Dla tego niezwykle doświadczonego byłego zawodnika jest oczywiste, iż zespół, który musi trafić w formę na przełomie marcia i kwietnia musi grać co tydzień na najwyższych obrotach. Jest to podstawą tego, aby zawodnicy podtrzymali swoją najlepszą dyspozycję i żadne z najważniejszych ogniw nie opadło z sił. "Aż do wiosny, kiedy rozgrywki europejskie nabierają tempa, nie można zwalniać obrotów. Wczesne zdobycie mistrzowskiej patery zaszkodziło Bawarczyków" uważa Schuster, "zawodnicy nieświadomie poczuli się zrelaksowani. I to w najgorszym momencie się przydarzyło. To było szczęśliwym zbiegiem okoliczności dla Barcy i Juve".

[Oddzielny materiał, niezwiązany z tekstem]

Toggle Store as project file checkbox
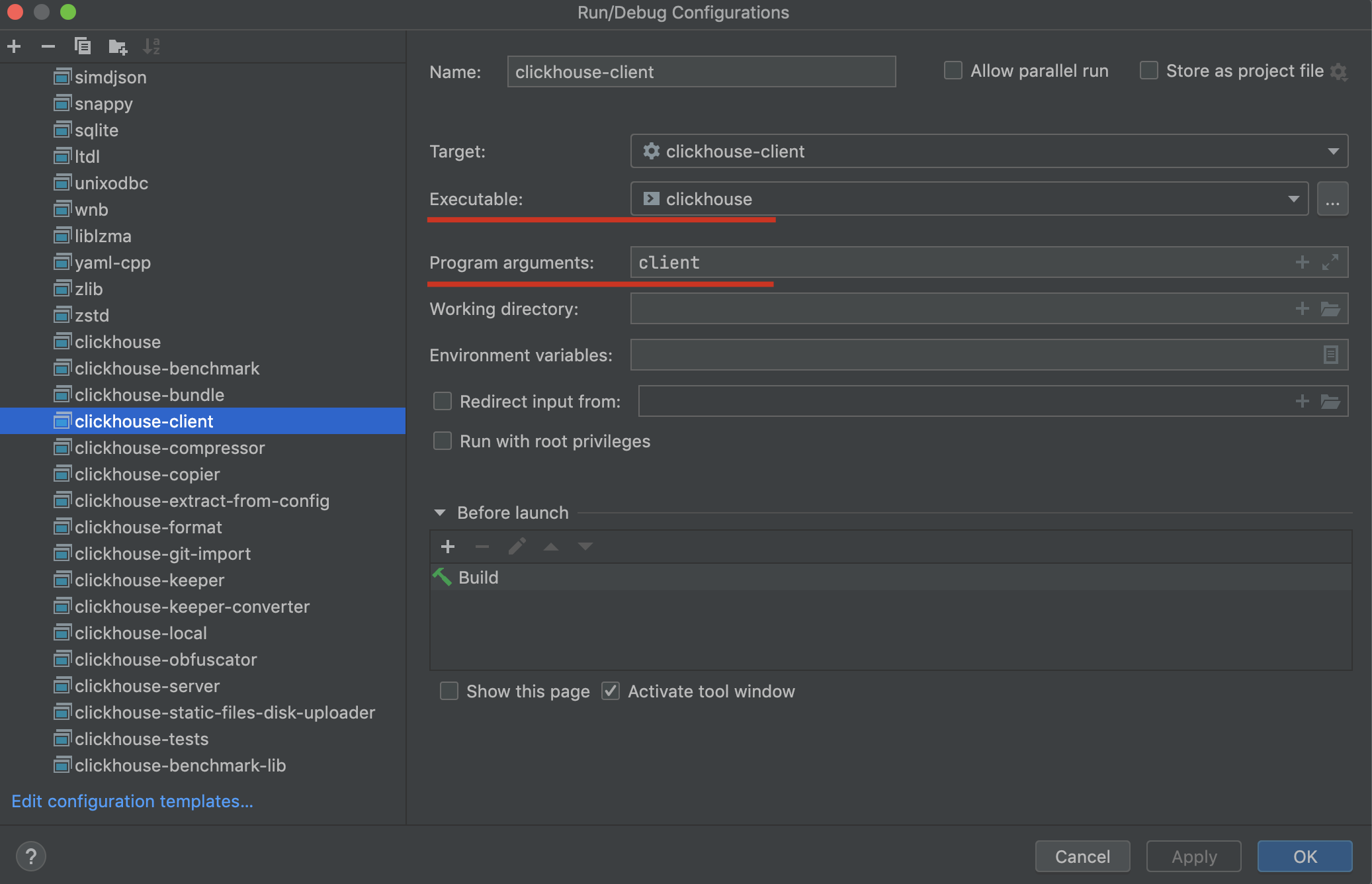The image size is (1372, 884). tap(1149, 71)
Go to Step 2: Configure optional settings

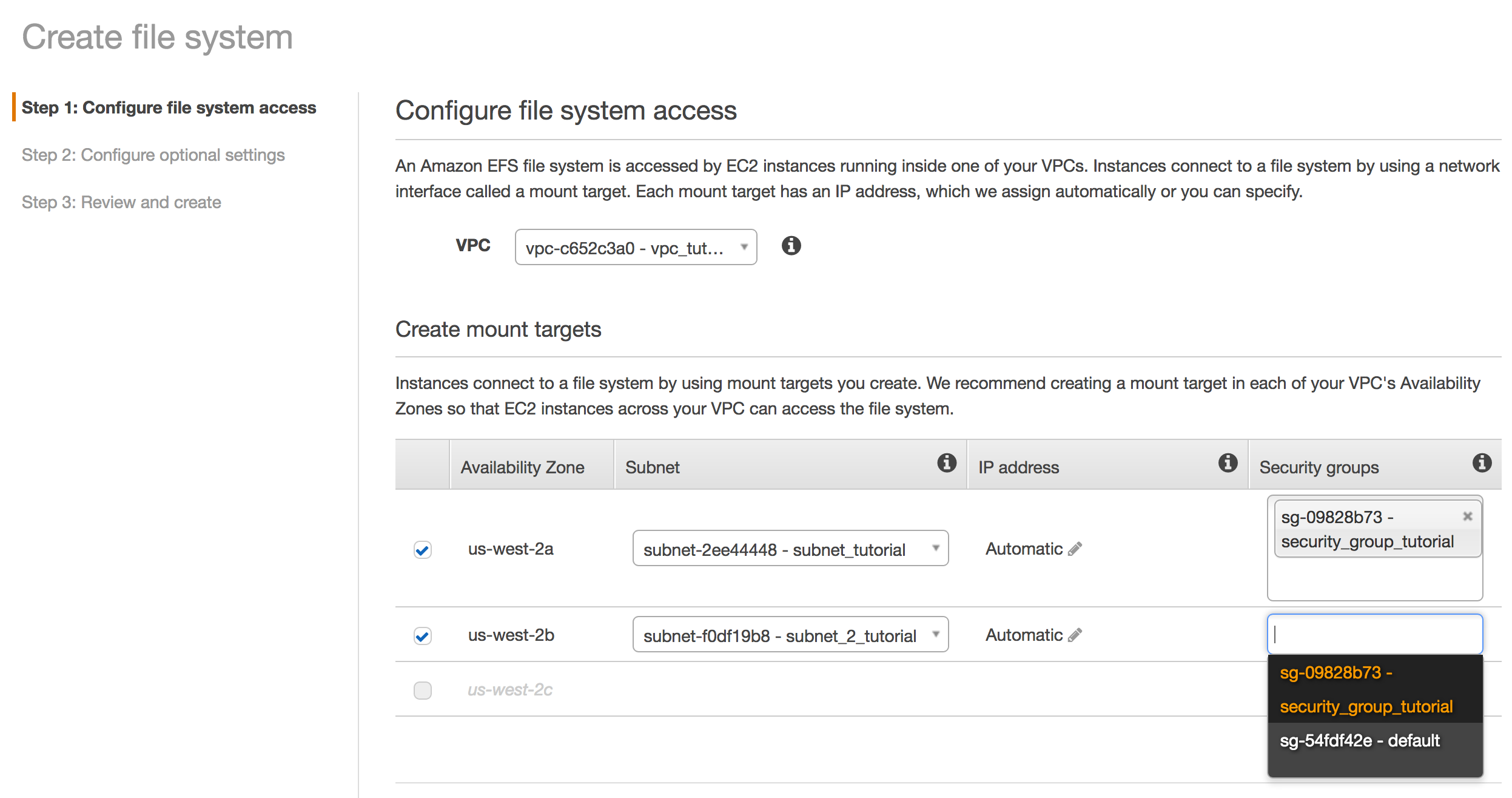153,155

"Zdaje sobie sprawę, że dla Bayernu byłoby to dosyć skomplikowane, aby z pełną świadomością trzymać ligę w dalszym napięciu. Jednak tutaj jest rola trenera, aby przeciwdziałać takim zachowaniom" mówi Schuster, uderzając w szkoleniowca Pepa Guardiolę. "Nie sądziłem, że taki klub jak FC Bayern może dwa razy z rzędu popełnić ten sam błąd. Myślałem, że wyciągnęli wnioski z minionego roku, kiedy przytrafiło im się podobne zaniedbanie" dodał były trener Malagi.
Przeciwko FC Barcelona nie mogli zagrać Franck Ribery oraz Arjen Robben, co też miało ogromny wpływ na styl gry Bayernu w tej potyczce. "Każdy z nich potrafi grać 1 na 1. Kiedy zabrakło tego elementu w grze, FCB musiało skupić się na grze kombinacyjnej, a przeciwko najlepszej obronie świata było to arcytrudne zadanie. Może na większość klubów by to starczyło, ale nie na Barcę" zakończył Schuster.